Words Make Worlds
Issue 25
October 2nd, 2025

The Surprising Power of Awe

I must have been around 10 or 11 years old the winter I realized how vast the universe was.

A storm tumbled through our town leaving eight inches of snow in its wake. The next day the temperature warmed enough to rain and then rapidly dropped below zero, transforming the top inches of snow into a thick layer of ice—a hardy crust that you could walk on top of and not break through. For adults this was probably a pain in the butt, but for us kids it was a magical playground.

It only took one stupidly fast and uncontrollable run down the hill in our back yard for my brother and I to realize how treacherous the situation was. Normally we could maneuver our sleds into a controlled landing by dragging one or both arms in the snow, like a rudder, and easily avoid crashing into the pine trees lining the bottom. But with the ice there was no dragging, only careening, our tiny faces slapped with pine needles before an unceremonious and sudden encounter with a tree trunk.

We also realized we couldn’t make it back up the hill, everything was so slippery. We had to chip hand holes into the ice with sticks to create anchors so we wouldn’t slide to the bottom and have to start the climb all over.

Eventually we ditched our sleds and created a new game. We covered the ice in a grid of hand holds. Starting at the top of the hill, snowsuit stomach down, we launched ourselves. There was enough momentum that you could grab onto a hole and change your direction, spinning around a few times before catching another. Kind of like if Plinko were etched into the side of a hill, with kids bonking around instead of a giant coin.

It was such fun we stayed out well past dinner time. My brother was the first to get tired and go inside. I stayed out to do a few more runs.

By this point it was dark, the night crisp. Halfway down the hill I flipped over and looked up. The spiral arm of the Milky Way slashed across the inky sky, stars twinkling in every direction.

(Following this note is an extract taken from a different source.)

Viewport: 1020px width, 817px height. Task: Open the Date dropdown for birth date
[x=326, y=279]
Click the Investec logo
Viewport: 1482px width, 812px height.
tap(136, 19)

The warm light from the living room spilled down the hill, its meniscus stopping just short of where I lay sprawled. We had been learning about space at school (Jupiter was my favorite planet) and I knew that each point of light dotting the sky was incredibly far away.

So far away that what I was looking at might not be there any longer, the distance between us like a time machine turning the clock back a millennia. I had the sudden realization I was looking into the past.

Everything inverted.

I understood how small I was, and how alive. I felt the cold of the icy snow and the familiarity of the backyard I knew so well—the oak to my right and maple to my left, the pine trees lining the bottom of the hill, and the little nook behind them where we buried beloved pets. All of us there under the vast canopy of time and space, the night quiet and perfect. I could see my breath as I gazed into the vastness of space, completely mesmerized.

I was in awe.


A Brief Detour into the Body

For the last few months I’ve been designing an offsite for leaders around somatic resilience practices. The central theme is that the body is essential to our well-being, but in order for it to serve in its full function, we have to be able to feel it (not just think about it) and understand what it is saying.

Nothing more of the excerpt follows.